Isolated in the cold splendor of their Leicestershire estate, Lady Byron rules her daughter with devout intolerance, giving her an exceptional private education but no affection. After running away from home and falling dangerously ill, she makes her London debut, a fat ungainly girl who meets the surly inventor Charles Babbage. So begins one of history’s oddest couples: the fiftyish widower who alienates almost everyone, and the teenaged aristocrat with an unladylike fascination for mathematics. They form a platonic but emotionally-charged friendship centered around Babbage’s Difference Engine. Through their collaboration we enter the astonishing cultural and scientific upheaval of early Victorian England, a time when the hierarchy of king, lord, yeoman and serf was shattering, socialism was rising, factories were thrashing the agrarian life, and England was cracking its whip over much of the globe. Ada’s circle includes a young Charles Dickens and scientists such as Michael Faraday.

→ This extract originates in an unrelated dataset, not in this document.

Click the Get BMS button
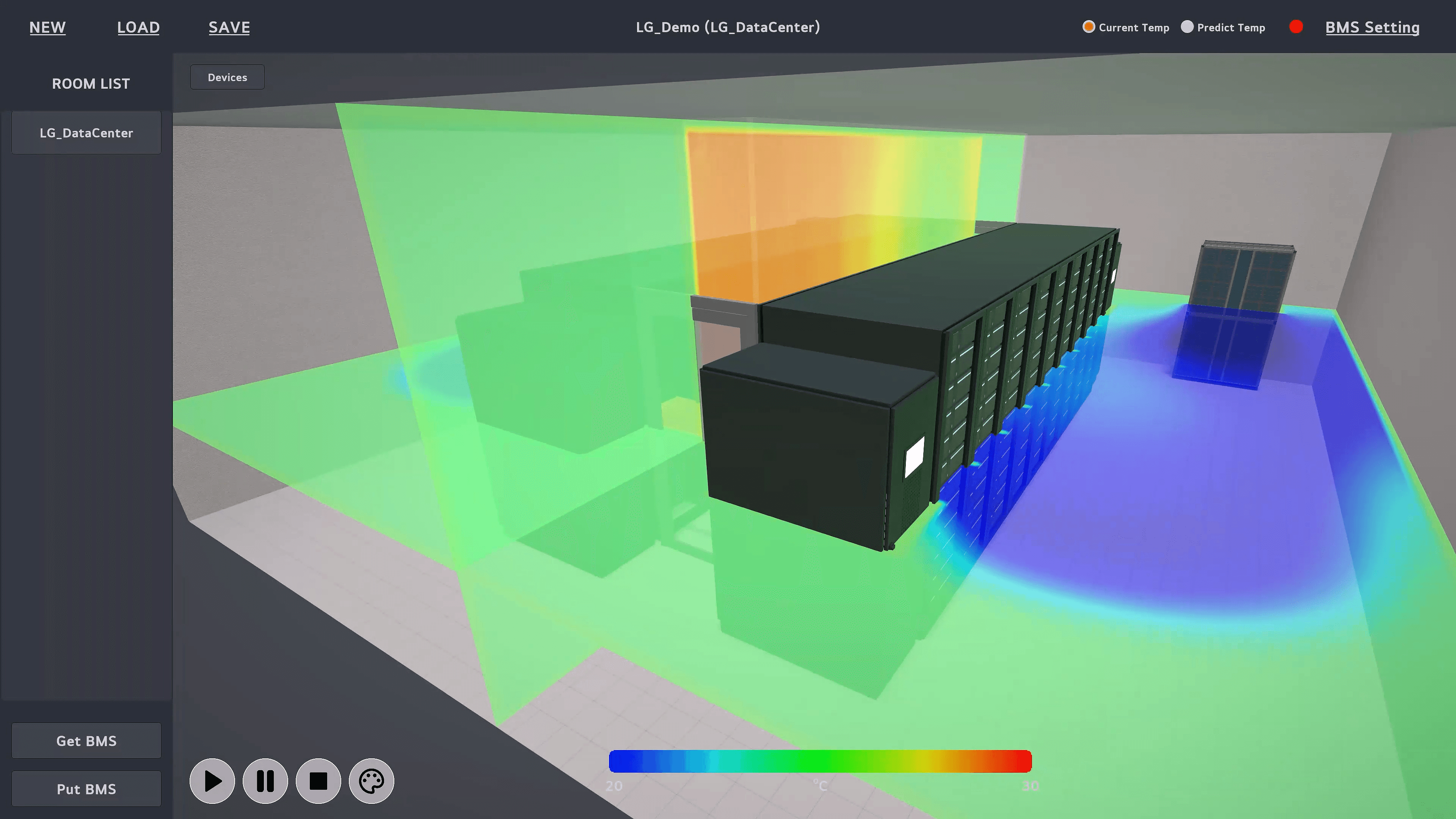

After a disastrous failed elopement, she rushes to marry and finds herself trapped with a violently abusive husband twice her age. Bearing children in quick succession, she seeks escape in laudanum, alcohol, gambling, adultery, and blackmail. Ada careens through the Victorian age’s hypocrisy and grace, the violent social and intellectual upheavals that were displacing God and Man, cataclysmic power struggles with her mother, and the intimations of a coming century that will culminate in the triumph (for good or evil) of The Machine. Through her we experience nineteenth-century London’s social spectrum, from the royal court to ratting dens to the Lambeth slums.